Written task:
Output all of the following lines with no changes at all.

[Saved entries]
_ _ _ _

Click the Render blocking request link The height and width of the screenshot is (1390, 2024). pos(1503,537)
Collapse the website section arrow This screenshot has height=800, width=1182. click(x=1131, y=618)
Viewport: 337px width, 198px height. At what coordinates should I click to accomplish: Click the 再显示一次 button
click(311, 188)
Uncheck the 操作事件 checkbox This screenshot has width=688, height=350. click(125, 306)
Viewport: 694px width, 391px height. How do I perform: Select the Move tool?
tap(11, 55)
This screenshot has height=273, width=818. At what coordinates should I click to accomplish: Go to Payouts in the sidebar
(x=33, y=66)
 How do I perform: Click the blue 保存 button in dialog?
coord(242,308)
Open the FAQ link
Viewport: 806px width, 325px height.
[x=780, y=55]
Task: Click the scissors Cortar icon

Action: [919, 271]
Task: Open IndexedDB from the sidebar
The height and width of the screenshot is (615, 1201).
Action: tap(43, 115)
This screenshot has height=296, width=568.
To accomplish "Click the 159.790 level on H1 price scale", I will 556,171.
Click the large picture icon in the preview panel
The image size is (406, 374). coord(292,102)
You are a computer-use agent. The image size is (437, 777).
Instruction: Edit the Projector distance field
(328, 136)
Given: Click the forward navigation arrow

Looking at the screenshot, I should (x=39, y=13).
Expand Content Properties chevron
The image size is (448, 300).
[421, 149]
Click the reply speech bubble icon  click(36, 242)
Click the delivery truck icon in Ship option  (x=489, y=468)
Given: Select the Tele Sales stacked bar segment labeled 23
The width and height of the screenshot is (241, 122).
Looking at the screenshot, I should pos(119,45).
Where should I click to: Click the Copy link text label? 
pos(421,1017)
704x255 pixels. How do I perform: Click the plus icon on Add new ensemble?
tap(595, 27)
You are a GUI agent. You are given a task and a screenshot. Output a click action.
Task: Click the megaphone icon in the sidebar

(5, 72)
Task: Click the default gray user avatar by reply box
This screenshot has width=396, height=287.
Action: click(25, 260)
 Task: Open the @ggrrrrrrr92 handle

_ _ _ _

Reply:
Click the Render blocking request link The height and width of the screenshot is (1390, 2024). pos(1503,537)
Collapse the website section arrow This screenshot has height=800, width=1182. click(x=1131, y=618)
Viewport: 337px width, 198px height. At what coordinates should I click to accomplish: Click the 再显示一次 button
click(311, 188)
Uncheck the 操作事件 checkbox This screenshot has width=688, height=350. click(125, 306)
Viewport: 694px width, 391px height. How do I perform: Select the Move tool?
tap(11, 55)
This screenshot has height=273, width=818. At what coordinates should I click to accomplish: Go to Payouts in the sidebar
(x=33, y=66)
 How do I perform: Click the blue 保存 button in dialog?
coord(242,308)
Open the FAQ link
Viewport: 806px width, 325px height.
[x=780, y=55]
Task: Click the scissors Cortar icon

Action: [919, 271]
Task: Open IndexedDB from the sidebar
The height and width of the screenshot is (615, 1201).
Action: tap(43, 115)
This screenshot has height=296, width=568.
To accomplish "Click the 159.790 level on H1 price scale", I will 556,171.
Click the large picture icon in the preview panel
The image size is (406, 374). coord(292,102)
You are a computer-use agent. The image size is (437, 777).
Instruction: Edit the Projector distance field
(328, 136)
Given: Click the forward navigation arrow

Looking at the screenshot, I should (x=39, y=13).
Expand Content Properties chevron
The image size is (448, 300).
[421, 149]
Click the reply speech bubble icon  click(36, 242)
Click the delivery truck icon in Ship option  (x=489, y=468)
Given: Select the Tele Sales stacked bar segment labeled 23
The width and height of the screenshot is (241, 122).
Looking at the screenshot, I should pos(119,45).
Where should I click to: Click the Copy link text label? 
pos(421,1017)
704x255 pixels. How do I perform: Click the plus icon on Add new ensemble?
tap(595, 27)
You are a GUI agent. You are given a task and a screenshot. Output a click action.
Task: Click the megaphone icon in the sidebar

(5, 72)
Task: Click the default gray user avatar by reply box
This screenshot has width=396, height=287.
Action: click(25, 260)
 Task: Open the @ggrrrrrrr92 handle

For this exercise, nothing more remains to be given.